The lines to reproduce run from the one containing "1263x571 pixels." through the final line of the entries; write them out exactly and add nothing.
-------- INPUT FOR THIS TASK --------
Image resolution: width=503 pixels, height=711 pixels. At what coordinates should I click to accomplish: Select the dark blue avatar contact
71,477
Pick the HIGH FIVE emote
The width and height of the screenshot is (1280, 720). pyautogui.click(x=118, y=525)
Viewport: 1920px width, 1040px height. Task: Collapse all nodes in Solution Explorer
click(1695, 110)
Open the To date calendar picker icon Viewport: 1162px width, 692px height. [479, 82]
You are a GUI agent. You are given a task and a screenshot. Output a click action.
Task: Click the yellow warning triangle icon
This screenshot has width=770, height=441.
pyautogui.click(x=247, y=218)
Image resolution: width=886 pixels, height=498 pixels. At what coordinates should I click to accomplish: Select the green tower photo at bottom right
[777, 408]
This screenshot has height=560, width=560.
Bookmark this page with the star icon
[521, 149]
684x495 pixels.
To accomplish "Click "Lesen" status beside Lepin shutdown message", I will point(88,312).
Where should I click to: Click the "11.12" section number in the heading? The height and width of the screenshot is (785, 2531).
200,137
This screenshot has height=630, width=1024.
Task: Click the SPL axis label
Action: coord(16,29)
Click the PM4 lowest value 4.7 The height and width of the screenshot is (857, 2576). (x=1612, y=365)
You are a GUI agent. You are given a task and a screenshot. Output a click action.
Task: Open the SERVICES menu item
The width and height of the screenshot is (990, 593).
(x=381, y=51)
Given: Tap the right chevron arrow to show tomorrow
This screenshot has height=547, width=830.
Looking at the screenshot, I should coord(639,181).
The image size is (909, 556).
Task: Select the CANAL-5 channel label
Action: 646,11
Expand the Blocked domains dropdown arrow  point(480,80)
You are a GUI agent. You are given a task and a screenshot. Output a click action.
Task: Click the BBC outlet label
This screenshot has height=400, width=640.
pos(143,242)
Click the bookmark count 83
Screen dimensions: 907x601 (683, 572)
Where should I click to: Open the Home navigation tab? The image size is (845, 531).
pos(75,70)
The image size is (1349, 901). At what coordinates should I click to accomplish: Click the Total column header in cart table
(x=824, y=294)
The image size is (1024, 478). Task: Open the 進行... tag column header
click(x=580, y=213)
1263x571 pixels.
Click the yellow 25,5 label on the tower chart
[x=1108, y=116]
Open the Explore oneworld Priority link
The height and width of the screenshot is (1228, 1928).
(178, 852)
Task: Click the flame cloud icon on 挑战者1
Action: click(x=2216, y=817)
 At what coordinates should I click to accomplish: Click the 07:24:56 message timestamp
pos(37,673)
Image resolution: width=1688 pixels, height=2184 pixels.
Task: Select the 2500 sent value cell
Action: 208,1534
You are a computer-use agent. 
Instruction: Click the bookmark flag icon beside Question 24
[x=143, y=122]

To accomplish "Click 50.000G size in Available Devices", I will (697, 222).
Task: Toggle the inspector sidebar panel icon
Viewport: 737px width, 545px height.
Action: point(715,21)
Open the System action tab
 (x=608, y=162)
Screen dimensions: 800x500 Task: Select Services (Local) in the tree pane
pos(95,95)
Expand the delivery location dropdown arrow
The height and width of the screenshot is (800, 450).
--------
§ ANSWER TO THE EXERCISE:
1263x571 pixels.
Click the yellow 25,5 label on the tower chart
[x=1108, y=116]
Open the Explore oneworld Priority link
The height and width of the screenshot is (1228, 1928).
(178, 852)
Task: Click the flame cloud icon on 挑战者1
Action: click(x=2216, y=817)
 At what coordinates should I click to accomplish: Click the 07:24:56 message timestamp
pos(37,673)
Image resolution: width=1688 pixels, height=2184 pixels.
Task: Select the 2500 sent value cell
Action: 208,1534
You are a computer-use agent. 
Instruction: Click the bookmark flag icon beside Question 24
[x=143, y=122]

To accomplish "Click 50.000G size in Available Devices", I will (697, 222).
Task: Toggle the inspector sidebar panel icon
Viewport: 737px width, 545px height.
Action: point(715,21)
Open the System action tab
 (x=608, y=162)
Screen dimensions: 800x500 Task: Select Services (Local) in the tree pane
pos(95,95)
Expand the delivery location dropdown arrow
The height and width of the screenshot is (800, 450).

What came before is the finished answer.